§ How to complete this task: Only the lines from the one holding "Task: Open the Size select dropdown" through the end of the records below are to be reproduced exactly, and pictures are to be omitted.

** Opening Data provided block **

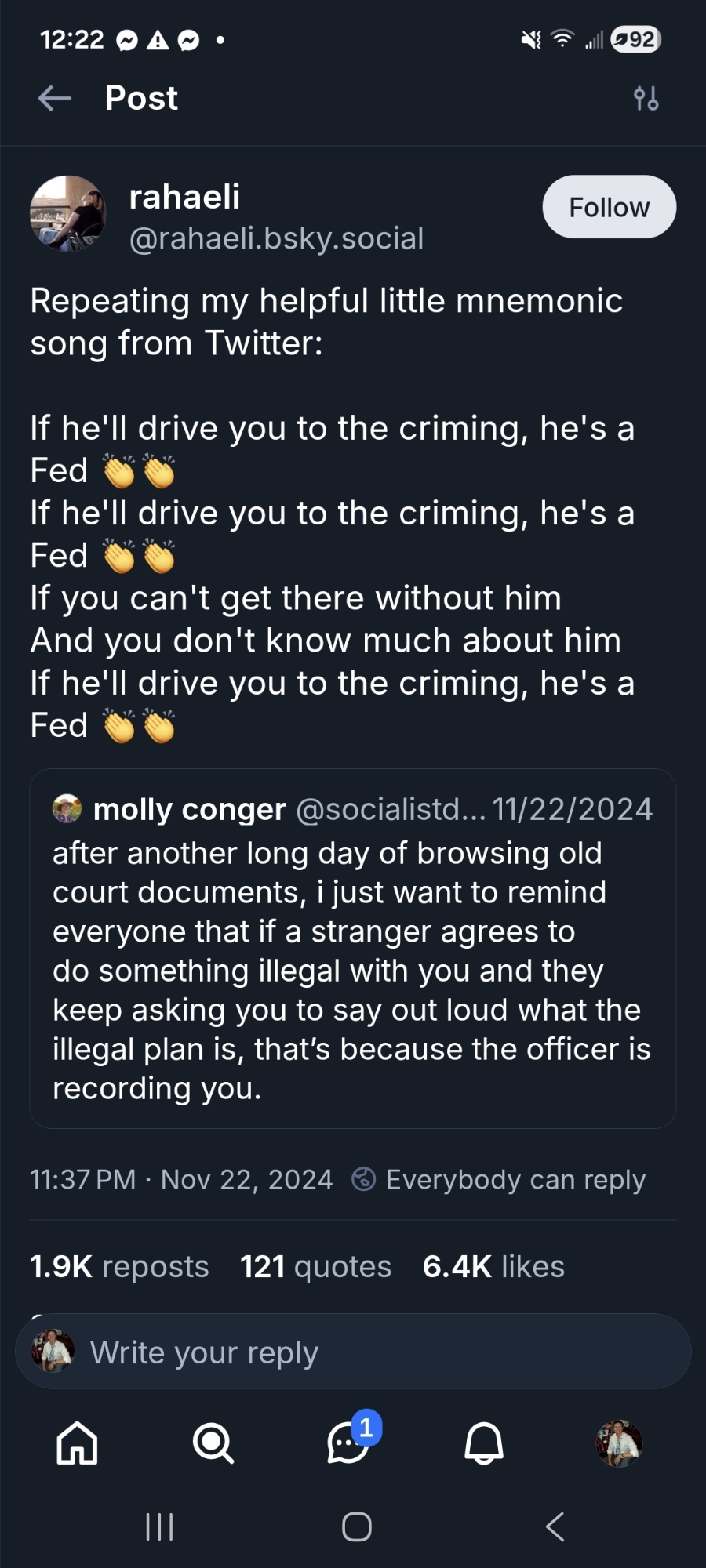View the 1.9K reposts list
The image size is (706, 1568).
(119, 1267)
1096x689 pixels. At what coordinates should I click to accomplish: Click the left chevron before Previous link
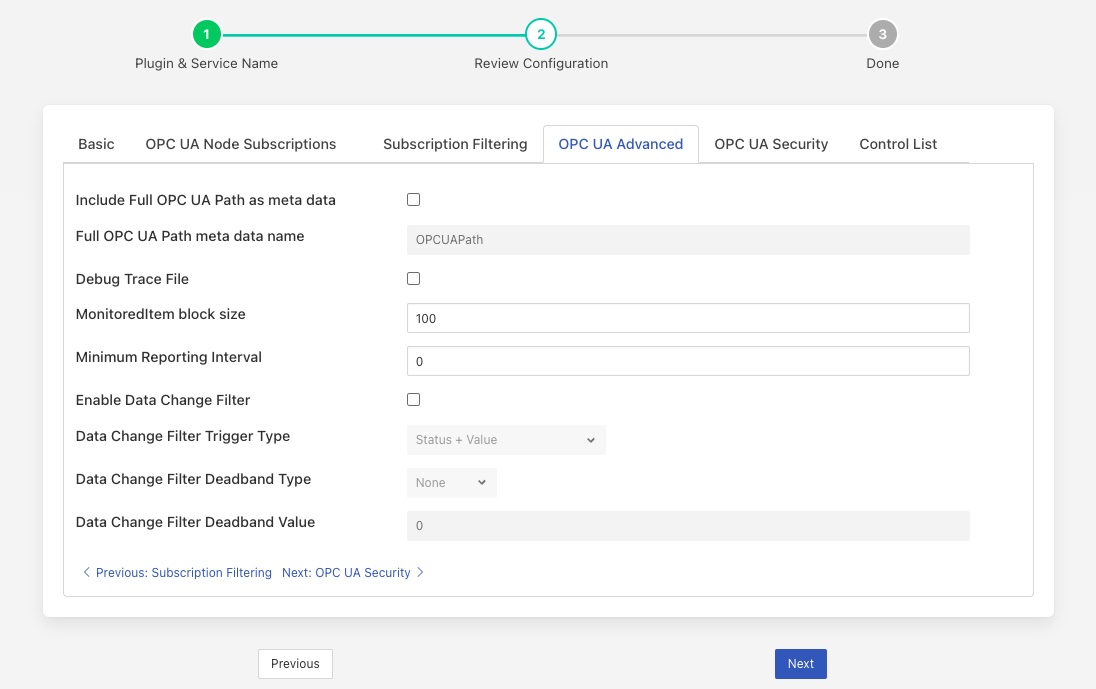87,572
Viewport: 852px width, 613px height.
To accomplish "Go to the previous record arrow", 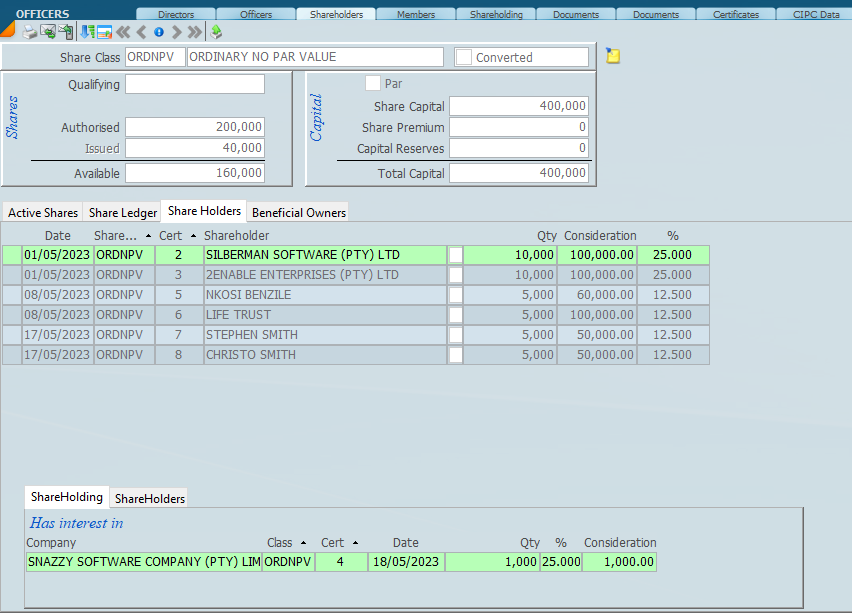I will (142, 32).

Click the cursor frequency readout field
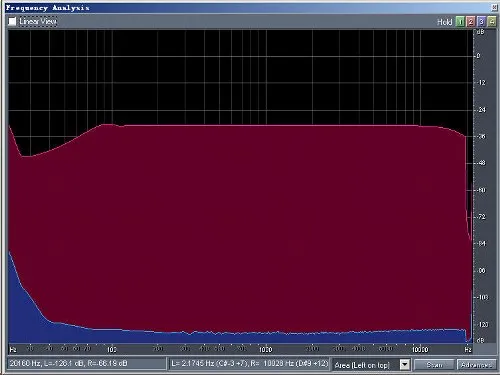(86, 364)
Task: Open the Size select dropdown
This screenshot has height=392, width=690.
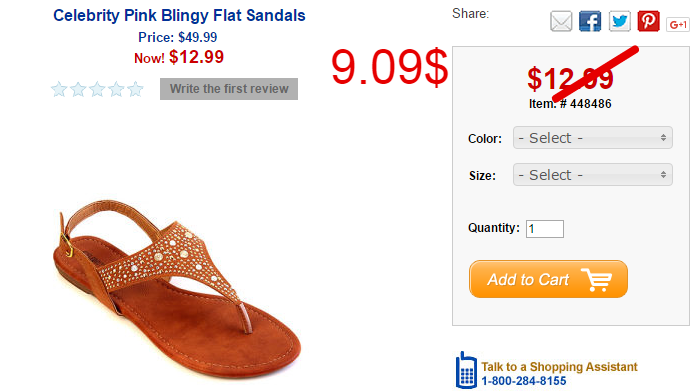Action: point(592,175)
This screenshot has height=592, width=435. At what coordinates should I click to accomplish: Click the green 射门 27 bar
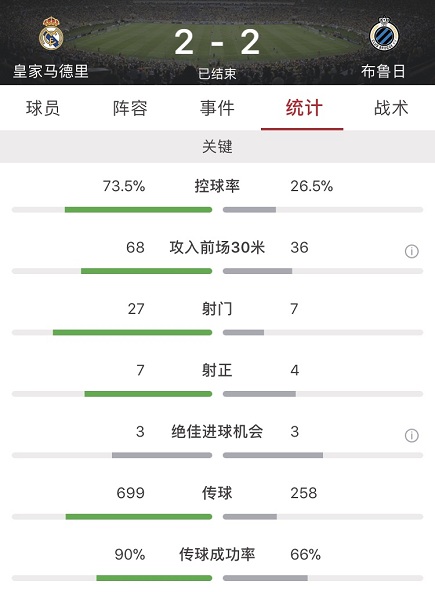tap(132, 332)
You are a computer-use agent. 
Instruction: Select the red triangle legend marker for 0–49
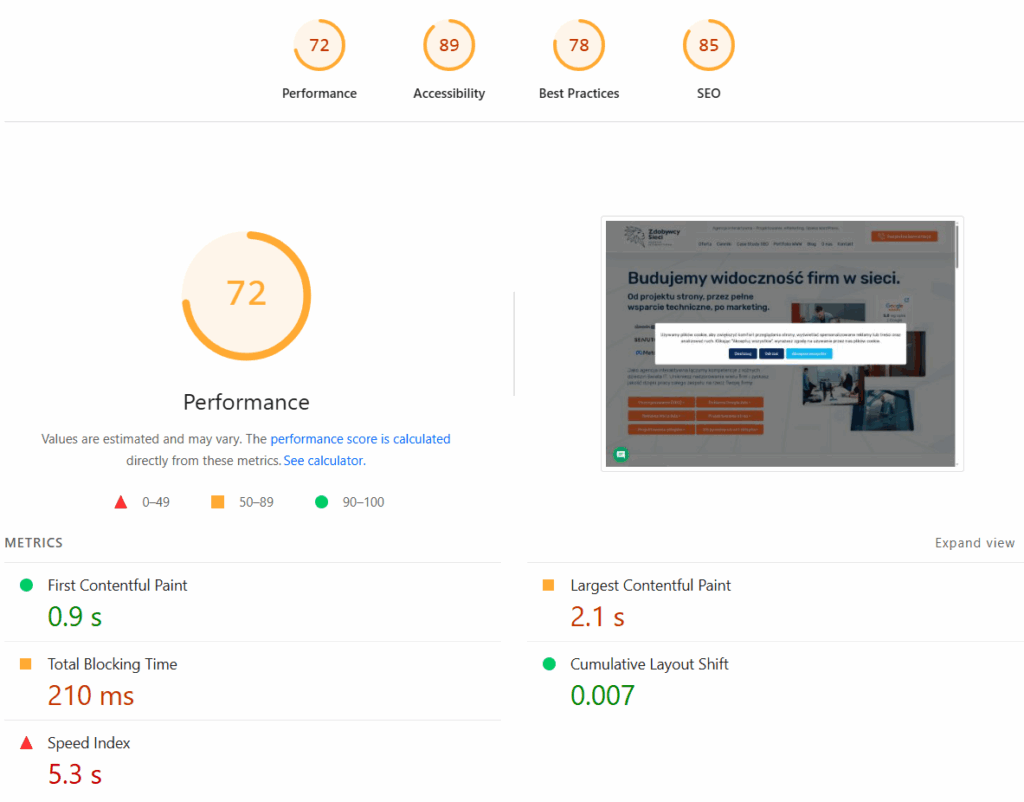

** Closing Data provided block **

§ Your solution:
Task: Open the Size select dropdown
This screenshot has height=392, width=690.
Action: point(592,175)
This screenshot has height=592, width=435. At what coordinates should I click to accomplish: Click the green 射门 27 bar
tap(132, 332)
You are a computer-use agent. 
Instruction: Select the red triangle legend marker for 0–49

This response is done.